# Late teens/college students in Seattle area?



## ScarletMacaw99 (May 5, 2010)

Do any exist? I know there's a meetup group for people in Seattle but everyone there is so old.


----------



## wigglesbutts (Nov 13, 2010)

I dunno if any exist or not but I'm from the seattle area as well and a college student. I would love to attend a SA support group...but if they are all old...around how old are they??


----------



## ScarletMacaw99 (May 5, 2010)

Most of the people doing meetups are in their 30s and 40s. definitely way too old for me. =/ ah nice, what college do you go to?


----------



## wigglesbutts (Nov 13, 2010)

Sorry I didn't get back to you sooner. I go to Seattle U. How about you?


----------



## Thiam (Jan 6, 2011)

Hey im in my 20's and go to UW. Hahaha I always didn't want to go to the local SA groups I knew of too because i was afraid that id stick out in an older crowd.


----------



## annagirl (Sep 1, 2011)

Hey, I'm in my 20's and live up in Skagit and would totally be willing to make the drive to seattle. is anyone still interested? or does anyone know of sa groups with younger members?


----------



## Puppuccino (Jun 29, 2011)

Hi guys,
I'm a sophomore at UW. I joined this anxiety meet-up group that I found on the website Seattle Meet-up groups.

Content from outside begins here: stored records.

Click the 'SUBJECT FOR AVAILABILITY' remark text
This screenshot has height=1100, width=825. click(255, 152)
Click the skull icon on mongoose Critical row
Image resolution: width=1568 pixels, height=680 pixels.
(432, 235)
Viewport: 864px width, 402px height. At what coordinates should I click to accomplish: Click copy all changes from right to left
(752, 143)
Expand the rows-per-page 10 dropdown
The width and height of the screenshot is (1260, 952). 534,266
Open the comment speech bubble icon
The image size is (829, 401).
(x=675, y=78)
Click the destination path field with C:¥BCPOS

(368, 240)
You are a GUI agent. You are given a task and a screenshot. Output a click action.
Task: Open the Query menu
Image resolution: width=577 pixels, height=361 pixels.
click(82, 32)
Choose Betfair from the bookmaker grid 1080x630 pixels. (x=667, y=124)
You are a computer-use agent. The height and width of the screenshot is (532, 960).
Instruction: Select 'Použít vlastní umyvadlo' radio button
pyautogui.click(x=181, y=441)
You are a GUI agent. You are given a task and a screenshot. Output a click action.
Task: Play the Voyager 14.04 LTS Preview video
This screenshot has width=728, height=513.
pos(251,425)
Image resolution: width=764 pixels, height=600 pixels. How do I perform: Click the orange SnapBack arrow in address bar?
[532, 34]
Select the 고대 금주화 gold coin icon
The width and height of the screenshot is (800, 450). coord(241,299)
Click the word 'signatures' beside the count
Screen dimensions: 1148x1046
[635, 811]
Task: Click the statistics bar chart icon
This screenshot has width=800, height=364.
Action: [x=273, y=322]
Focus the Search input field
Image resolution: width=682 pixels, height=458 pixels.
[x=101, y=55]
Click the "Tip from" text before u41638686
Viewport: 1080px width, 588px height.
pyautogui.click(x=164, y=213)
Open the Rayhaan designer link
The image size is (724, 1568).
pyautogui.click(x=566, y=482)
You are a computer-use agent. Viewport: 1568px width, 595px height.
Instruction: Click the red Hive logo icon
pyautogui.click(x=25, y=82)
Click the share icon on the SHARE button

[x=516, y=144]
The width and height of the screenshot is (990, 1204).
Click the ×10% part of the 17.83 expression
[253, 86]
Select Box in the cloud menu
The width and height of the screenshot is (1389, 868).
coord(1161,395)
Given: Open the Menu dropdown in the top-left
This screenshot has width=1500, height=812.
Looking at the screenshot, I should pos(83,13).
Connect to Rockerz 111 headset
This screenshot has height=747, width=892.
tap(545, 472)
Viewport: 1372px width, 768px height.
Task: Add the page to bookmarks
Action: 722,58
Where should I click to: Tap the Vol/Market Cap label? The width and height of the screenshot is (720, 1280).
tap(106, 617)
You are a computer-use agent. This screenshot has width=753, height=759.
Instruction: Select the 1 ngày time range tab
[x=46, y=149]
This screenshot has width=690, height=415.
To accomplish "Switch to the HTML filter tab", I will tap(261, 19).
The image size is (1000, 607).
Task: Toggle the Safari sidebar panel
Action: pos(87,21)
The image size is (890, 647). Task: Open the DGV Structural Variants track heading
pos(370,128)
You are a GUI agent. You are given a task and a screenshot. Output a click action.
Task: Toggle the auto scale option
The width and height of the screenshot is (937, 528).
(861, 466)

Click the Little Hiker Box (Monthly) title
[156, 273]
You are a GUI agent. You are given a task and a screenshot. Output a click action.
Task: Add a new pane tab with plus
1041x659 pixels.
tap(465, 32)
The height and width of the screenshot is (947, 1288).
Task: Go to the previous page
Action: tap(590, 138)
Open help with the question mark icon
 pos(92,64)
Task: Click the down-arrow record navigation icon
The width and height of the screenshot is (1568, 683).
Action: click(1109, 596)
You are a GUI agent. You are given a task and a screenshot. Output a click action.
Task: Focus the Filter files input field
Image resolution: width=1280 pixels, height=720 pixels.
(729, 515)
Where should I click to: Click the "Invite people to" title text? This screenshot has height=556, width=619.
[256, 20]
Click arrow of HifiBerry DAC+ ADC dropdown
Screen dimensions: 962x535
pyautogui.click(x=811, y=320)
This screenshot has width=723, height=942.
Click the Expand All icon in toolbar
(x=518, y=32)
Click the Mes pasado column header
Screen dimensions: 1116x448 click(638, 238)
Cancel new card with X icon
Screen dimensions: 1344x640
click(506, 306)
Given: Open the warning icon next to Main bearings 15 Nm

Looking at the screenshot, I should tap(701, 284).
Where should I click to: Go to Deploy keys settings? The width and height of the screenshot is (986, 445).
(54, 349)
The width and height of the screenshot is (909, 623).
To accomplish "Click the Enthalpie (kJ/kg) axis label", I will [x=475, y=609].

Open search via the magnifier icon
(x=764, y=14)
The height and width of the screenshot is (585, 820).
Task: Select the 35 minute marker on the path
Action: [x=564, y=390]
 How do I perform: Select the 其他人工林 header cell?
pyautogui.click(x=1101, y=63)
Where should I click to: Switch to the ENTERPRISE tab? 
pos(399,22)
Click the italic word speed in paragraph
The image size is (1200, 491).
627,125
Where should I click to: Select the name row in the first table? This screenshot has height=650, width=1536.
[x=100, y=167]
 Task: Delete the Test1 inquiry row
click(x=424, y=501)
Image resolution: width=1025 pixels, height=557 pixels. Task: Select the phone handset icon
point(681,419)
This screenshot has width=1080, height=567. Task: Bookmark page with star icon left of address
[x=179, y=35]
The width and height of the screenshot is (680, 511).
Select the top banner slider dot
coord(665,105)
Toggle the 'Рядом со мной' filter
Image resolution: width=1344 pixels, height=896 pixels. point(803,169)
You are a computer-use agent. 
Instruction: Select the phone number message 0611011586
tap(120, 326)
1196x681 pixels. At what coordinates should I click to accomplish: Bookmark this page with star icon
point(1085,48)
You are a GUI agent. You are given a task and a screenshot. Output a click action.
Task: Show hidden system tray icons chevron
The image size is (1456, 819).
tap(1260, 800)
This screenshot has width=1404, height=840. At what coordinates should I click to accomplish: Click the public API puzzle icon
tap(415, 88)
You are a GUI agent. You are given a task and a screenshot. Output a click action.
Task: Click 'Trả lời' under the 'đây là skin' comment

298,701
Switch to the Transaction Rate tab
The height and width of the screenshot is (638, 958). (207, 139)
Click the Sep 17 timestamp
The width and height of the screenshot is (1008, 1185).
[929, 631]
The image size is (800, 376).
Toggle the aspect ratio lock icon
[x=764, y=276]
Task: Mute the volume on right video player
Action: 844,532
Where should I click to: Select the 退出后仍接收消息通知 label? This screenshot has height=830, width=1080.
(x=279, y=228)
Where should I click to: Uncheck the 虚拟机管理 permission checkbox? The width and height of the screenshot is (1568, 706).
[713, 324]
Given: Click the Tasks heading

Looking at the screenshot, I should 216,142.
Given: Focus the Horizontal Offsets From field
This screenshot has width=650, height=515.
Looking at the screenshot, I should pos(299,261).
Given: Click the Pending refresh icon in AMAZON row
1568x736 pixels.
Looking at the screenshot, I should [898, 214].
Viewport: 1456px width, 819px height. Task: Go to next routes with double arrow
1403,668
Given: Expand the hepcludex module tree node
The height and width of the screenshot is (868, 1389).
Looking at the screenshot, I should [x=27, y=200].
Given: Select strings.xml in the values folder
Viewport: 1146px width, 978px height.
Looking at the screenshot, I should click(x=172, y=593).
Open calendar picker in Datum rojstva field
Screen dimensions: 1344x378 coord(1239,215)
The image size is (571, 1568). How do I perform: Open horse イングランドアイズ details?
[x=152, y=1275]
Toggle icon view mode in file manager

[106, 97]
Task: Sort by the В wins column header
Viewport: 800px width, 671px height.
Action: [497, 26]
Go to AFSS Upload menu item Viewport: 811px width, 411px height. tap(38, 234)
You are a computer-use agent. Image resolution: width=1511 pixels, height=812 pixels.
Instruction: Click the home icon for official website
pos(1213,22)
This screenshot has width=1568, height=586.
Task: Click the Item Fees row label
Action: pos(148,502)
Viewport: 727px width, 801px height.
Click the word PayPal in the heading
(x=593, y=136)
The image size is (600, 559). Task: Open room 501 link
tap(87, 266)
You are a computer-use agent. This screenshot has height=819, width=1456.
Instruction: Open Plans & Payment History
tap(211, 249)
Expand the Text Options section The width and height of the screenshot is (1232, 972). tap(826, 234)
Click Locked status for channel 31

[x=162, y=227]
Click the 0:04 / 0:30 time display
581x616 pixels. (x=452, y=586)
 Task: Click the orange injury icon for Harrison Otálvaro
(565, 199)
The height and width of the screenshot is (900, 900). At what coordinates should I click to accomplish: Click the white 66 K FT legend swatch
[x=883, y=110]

I went to a meeting a few weeks ago. There was 4-5 people and yeah the members were older (like 40+) but there was one woman who was in her late 20s. I learned that other students sometimes attended but there weren't any when I was there. I did feel out of place because of my age but at the same time there were some positive things about the experience. It was nice to talk about anxiety openly with others. Also it was interesting to hear that these older people with anxiety went through some of the things that I'm going through now when they were my age. They've also had more experience living and trying to manage anxiety so it kind of gave me insight into my life.


----------



## annagirl (Sep 1, 2011)

Well hey! I actually have heard of that group and that it's typically composed of older members. I wish there was something for students... We should start something


----------



## uno12345 (Jul 31, 2010)

I would attend! I almost attended that meetup group, but didn't feel like mingling with 40 year olds.


----------



## squall78 (Feb 17, 2012)

lol I just made a thread about Seattle people :mum. I'm down for a meetup, but prefer people my age instead of the older people group.


----------



## annagirl (Sep 1, 2011)

I'm still interested.


----------



## error404 (Oct 18, 2010)

Most likely gonna be moving up to the Seattle area in the next month or two. It would be great to meet all ya'll.


----------



## trendyfool (Apr 11, 2010)

I'd love to meetup


----------